Results of minigrafting test: When repigmentation around 4 to 5 minigrafts (1 or 1.2 mm), implanted 3 to 4 mm apart within a depigmented lesion, occurs, the possibilities of repigmentation may be high, and a successful response may be anticipated in 95% of patients (Fig. 15-1).19 Sometimes it is advisable to perform an extended test with multiple minigrafts, particularly on poorly responsive anatomical locations (Fig. 15-2). So far, this test is the most accurate evidence of vitiligo stability, and recent studies suggest its reliability and validation.20
No new Koebner phenomenon developing, including the donor site for the minigrafting test.
Unilateral vitiligo, which is by definition the most stable form of the disease with excellent repigmentation response after surgical treatment, as demonstrated in numerous publications.21 In bilateral vitiligo, only half of these patients may improve with surgical therapy16,19 after reaching the point of stability, which usually occurs many years after onset.
New proposals for defining stable vitiligo are needed, but until they become valid, the previous parameters should be kept in mind.
Age for procedures
Although transplantation methods are invasive procedures and not recommended in children, sometimes motivated patients around the age of adolescence can be treated under sedation or general anesthesia. Adults can be treated at any time depending on their interest in surgical repigmentation.

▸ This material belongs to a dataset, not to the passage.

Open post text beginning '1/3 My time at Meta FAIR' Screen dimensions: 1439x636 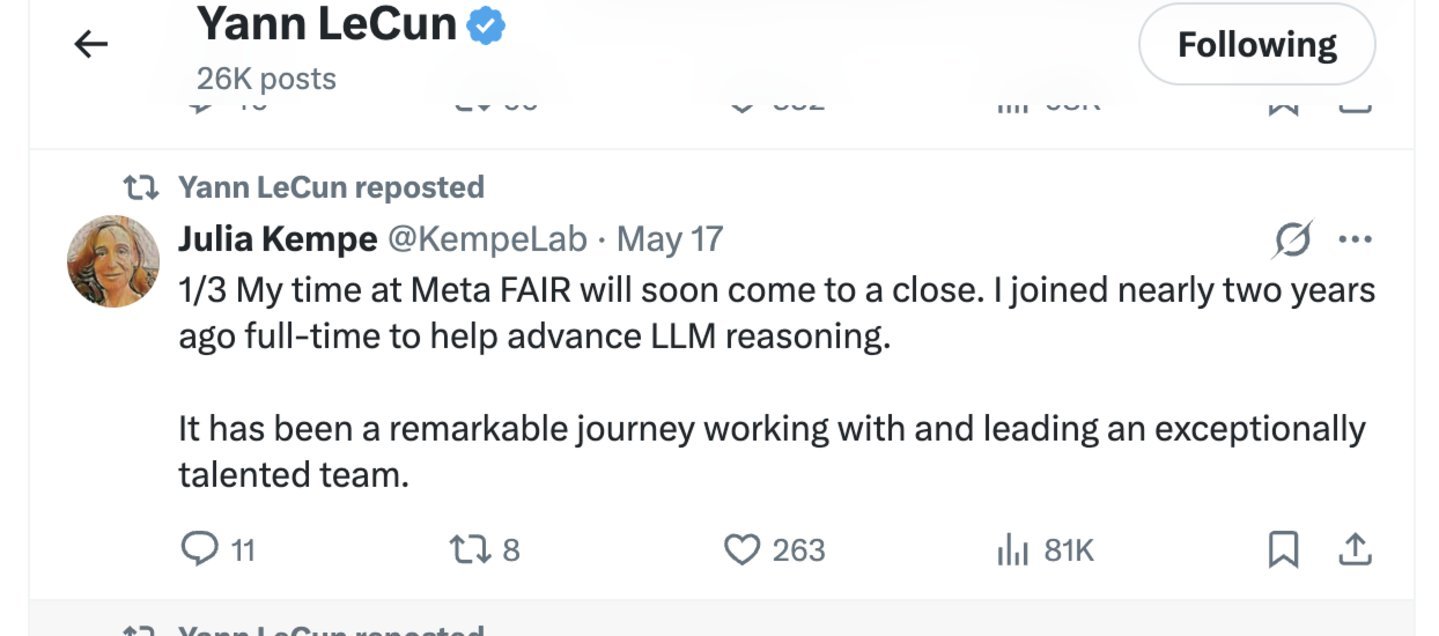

Treatment of the dorsum of hands
Surgical methods and size of lesions
For small- or medium-size lesions, simple methods, such as minigrafting and suction epidermal grafting, are useful. For extensive depigmented defects, in vitro culture techniques may be required,24 but serial treatments with simple methods can also be appropriate.
Patient’s expectations
Repigmentation is not always comparable with normally pigmented skin, and the final results vary considerably from patient to patient. However, most individuals are pleased with the achieved results; minor imperfections are far less important than the noticeable repigmentation of vitiliginous skin, mainly in ethnic skin patients with dark complexion. Sometimes, surgical repigmentation may look even better than what is observed in many patients after medical therapy.
Psychological aspects
Some patients with high emotional trauma because of depigmentation may seek advice for invasive procedures. However, a psychological evaluation may be needed to ascertain the real need for surgical treatment.
Photographic records
Illustrations are recommended to help in determining the percentage of improvement, quality of repigmentation, and possible side effects.
Achromic versus hypopigmentated lesions
The best lesions to treat are those completely depigmented in patients with skin types III to VI. Hypopigmented lesions do not repigment as well, and sometimes moderate and permanent hyperpigmentation occurs.